From the material below, please set down exactly the lines starting with the one with "The image size" and going on through the one with "Where should I click to: Click", without a single picture.

*** RECORDS SUPPLIED ***

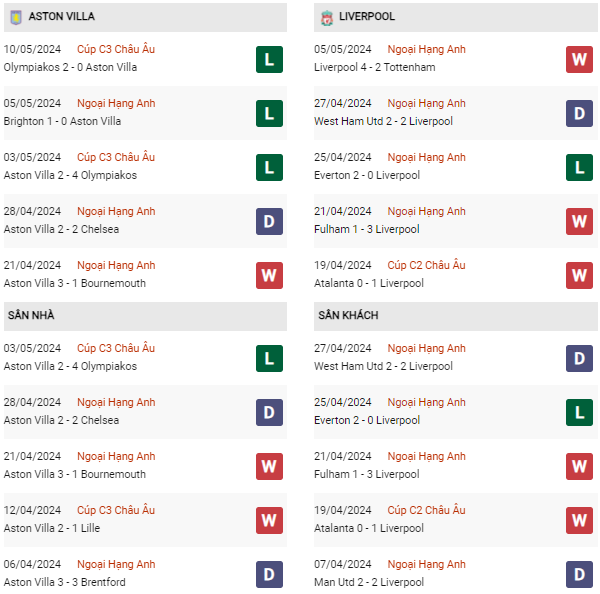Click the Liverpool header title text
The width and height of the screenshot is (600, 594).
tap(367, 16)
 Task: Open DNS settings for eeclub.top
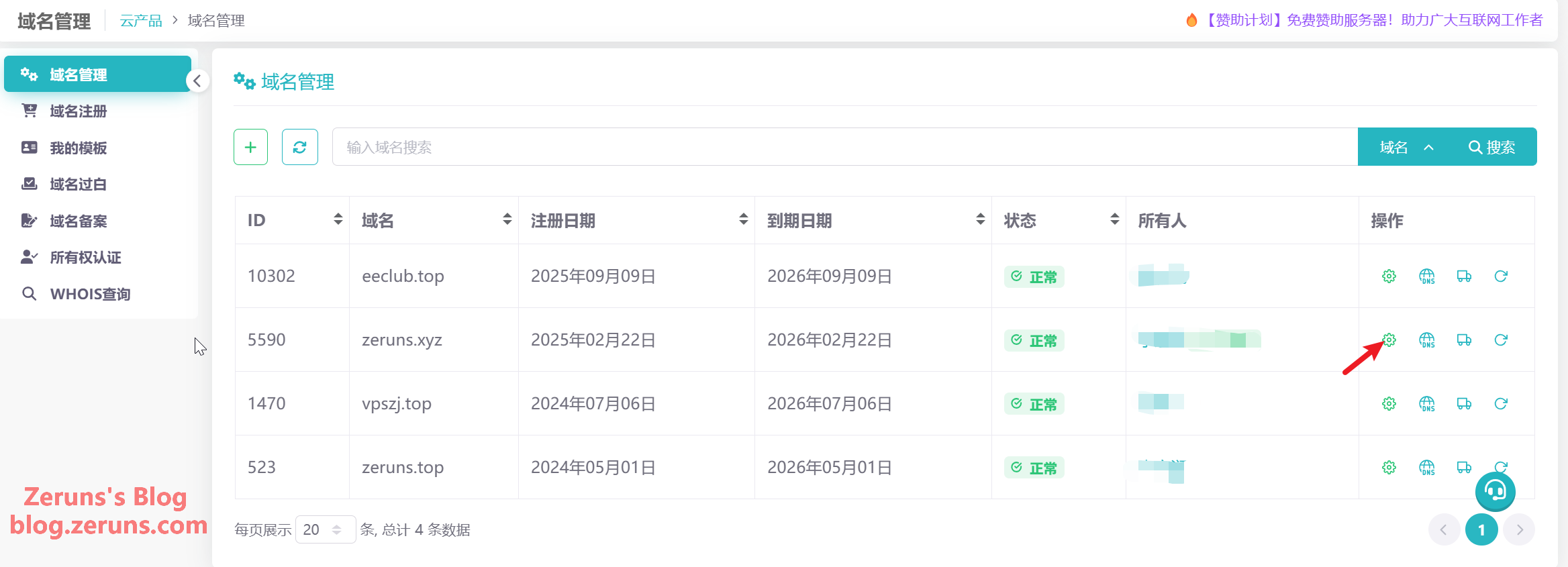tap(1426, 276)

***
*** RECORDS SUPPLIED ***

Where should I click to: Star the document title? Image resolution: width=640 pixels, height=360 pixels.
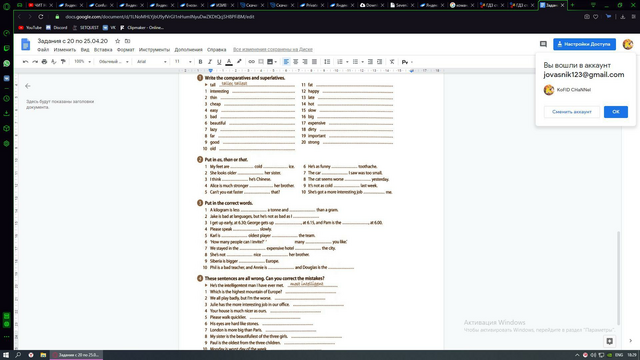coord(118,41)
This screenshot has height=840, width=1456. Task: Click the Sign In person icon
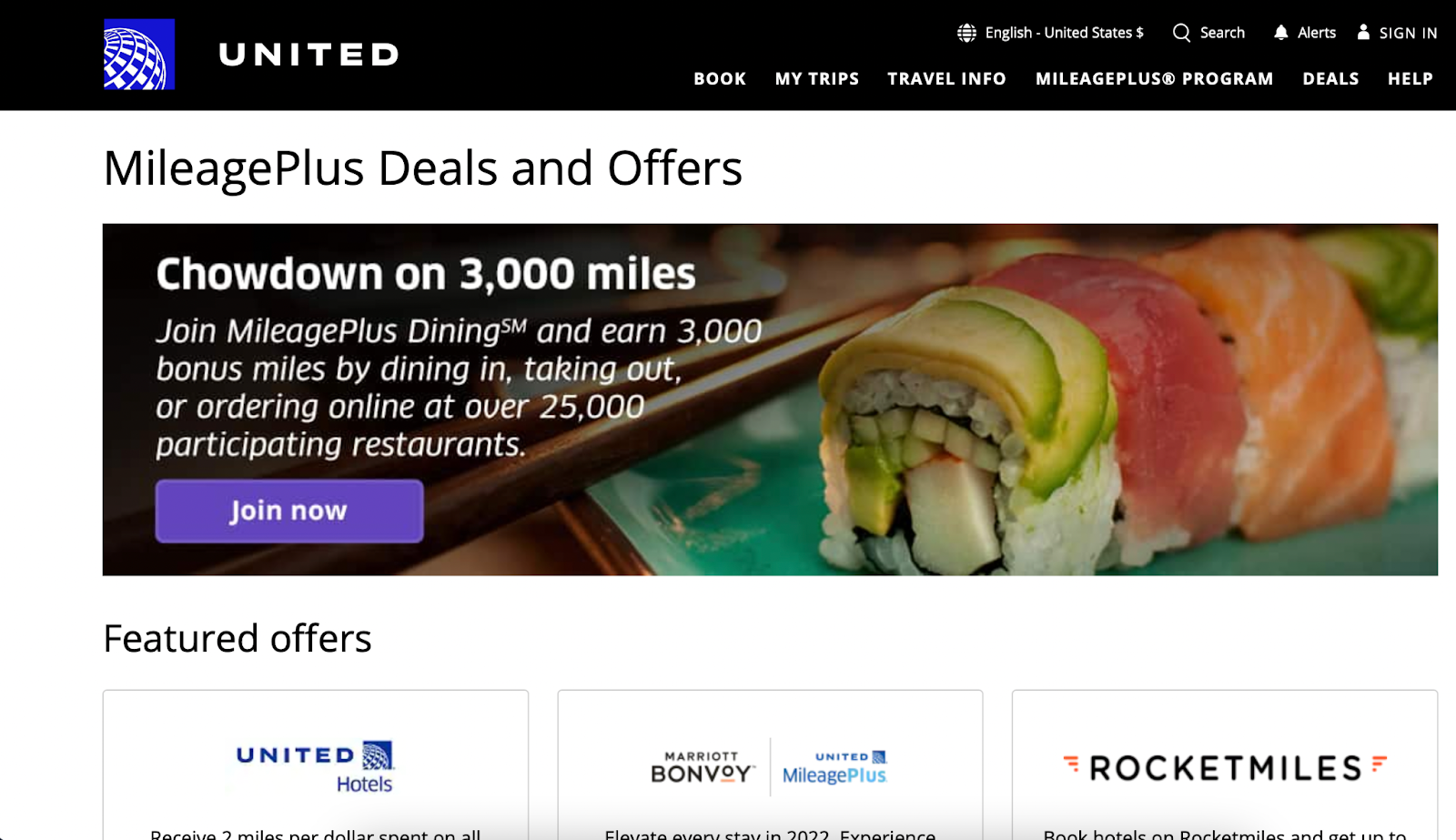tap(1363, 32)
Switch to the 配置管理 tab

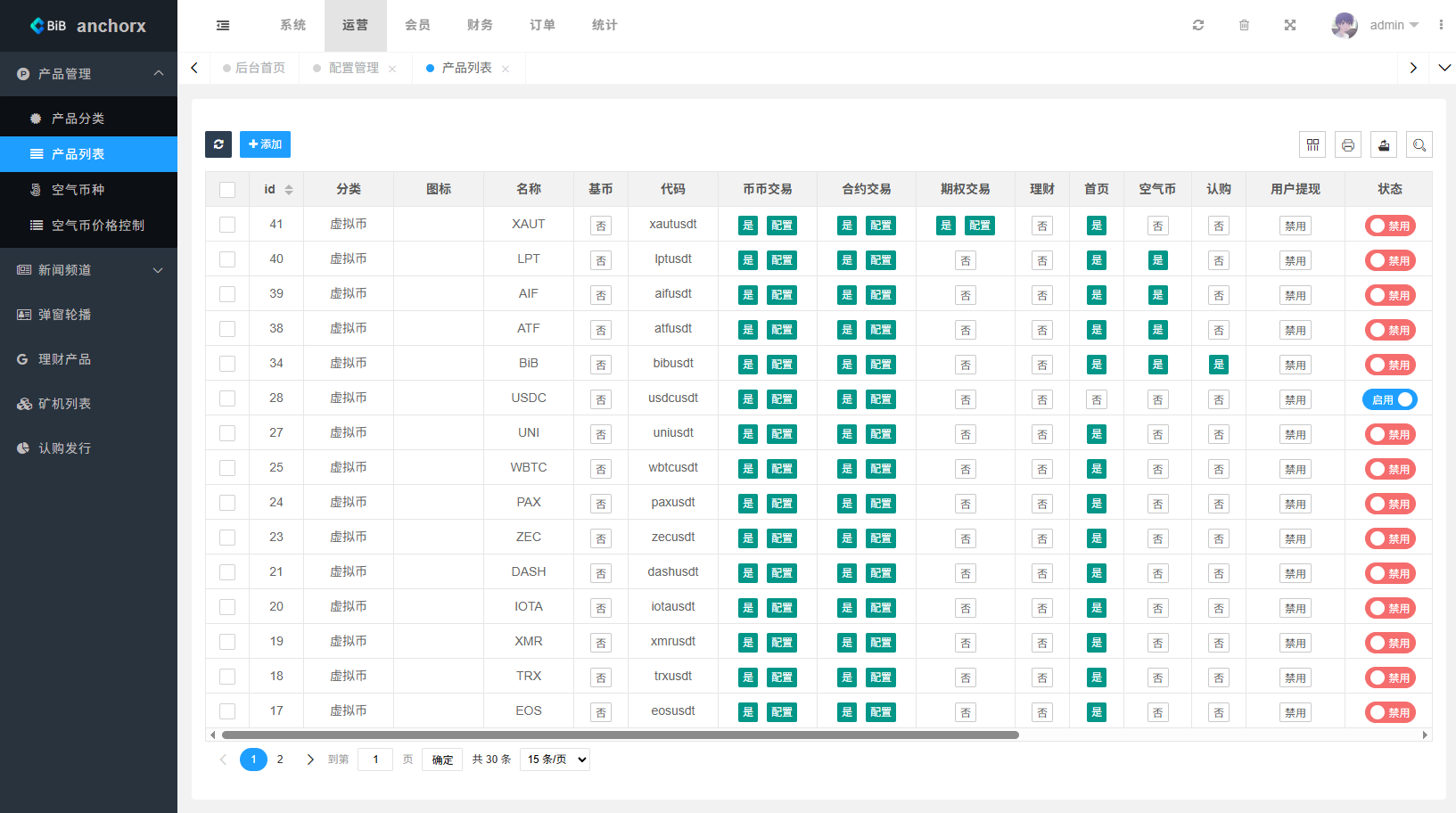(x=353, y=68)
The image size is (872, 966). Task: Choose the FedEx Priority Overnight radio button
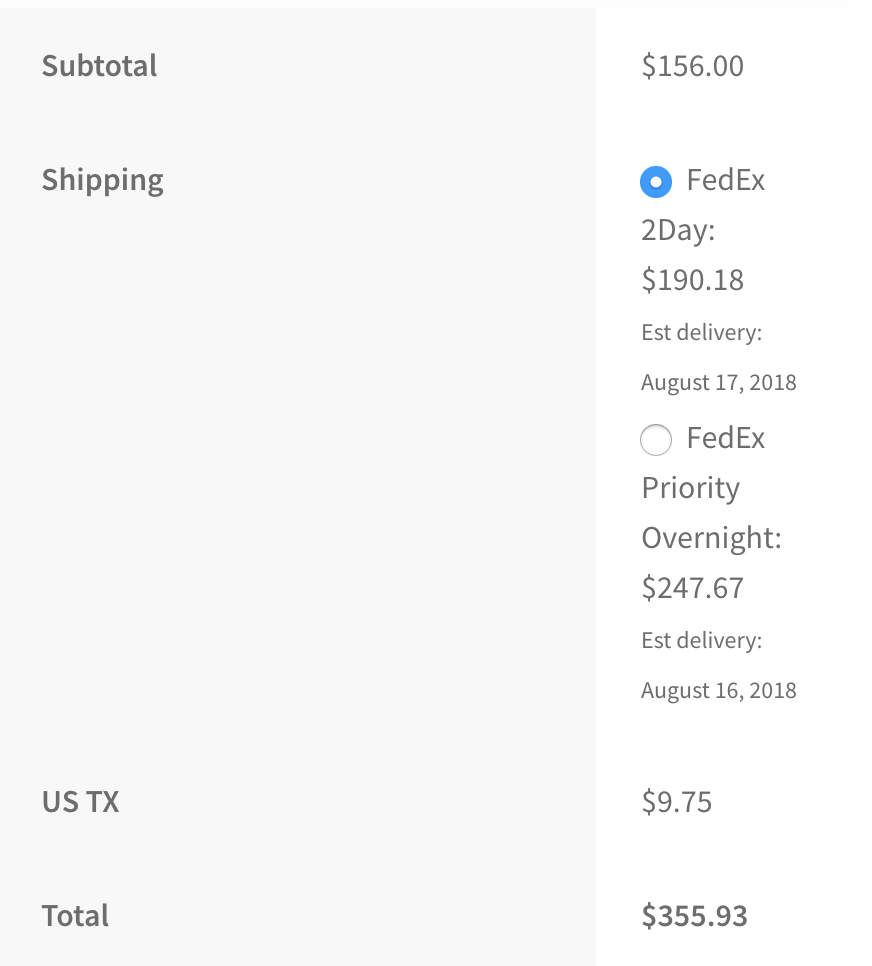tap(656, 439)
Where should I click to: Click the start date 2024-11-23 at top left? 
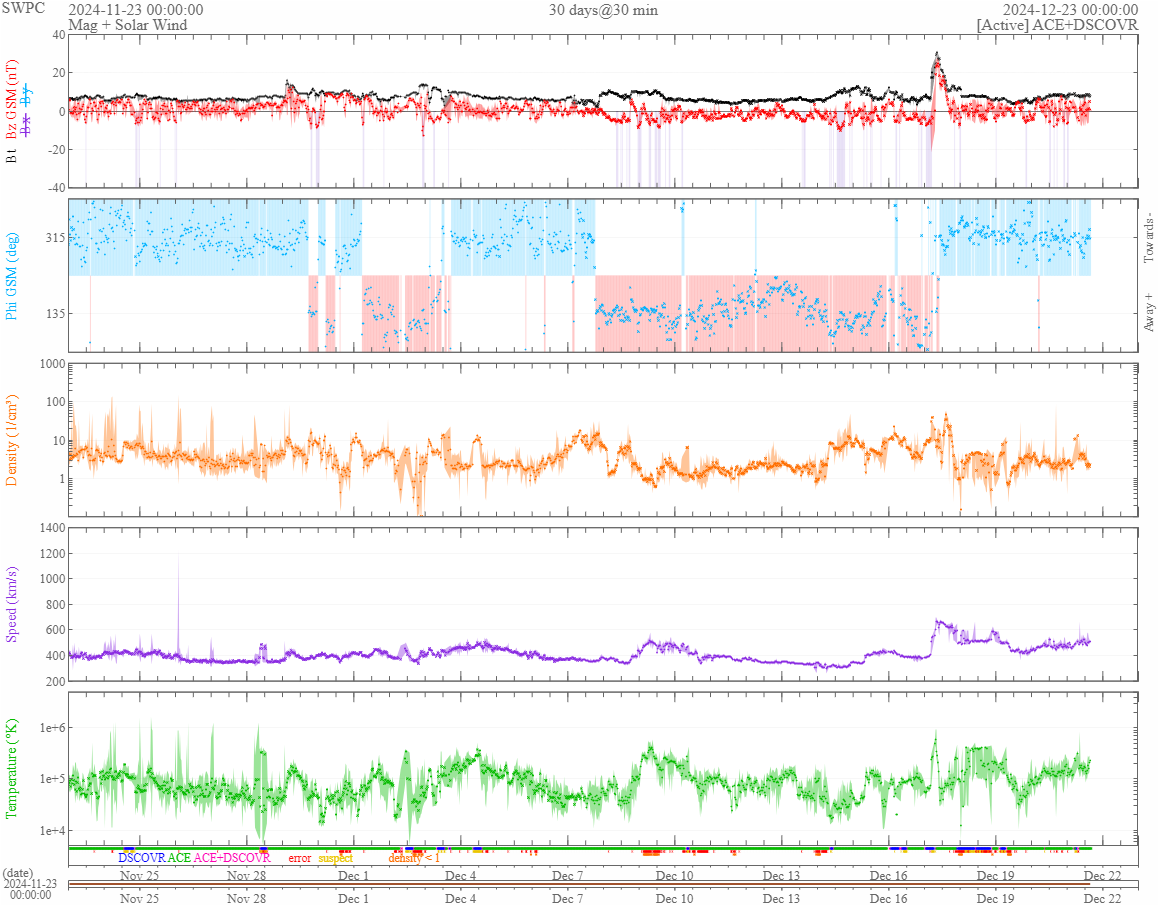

***
*** RECORDS SUPPLIED ***

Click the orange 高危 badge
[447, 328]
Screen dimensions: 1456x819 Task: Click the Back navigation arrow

***

__OUTPUT__:
The image size is (872, 966). Task: Choose the FedEx Priority Overnight radio button
tap(656, 439)
Where should I click to: Click the start date 2024-11-23 at top left? 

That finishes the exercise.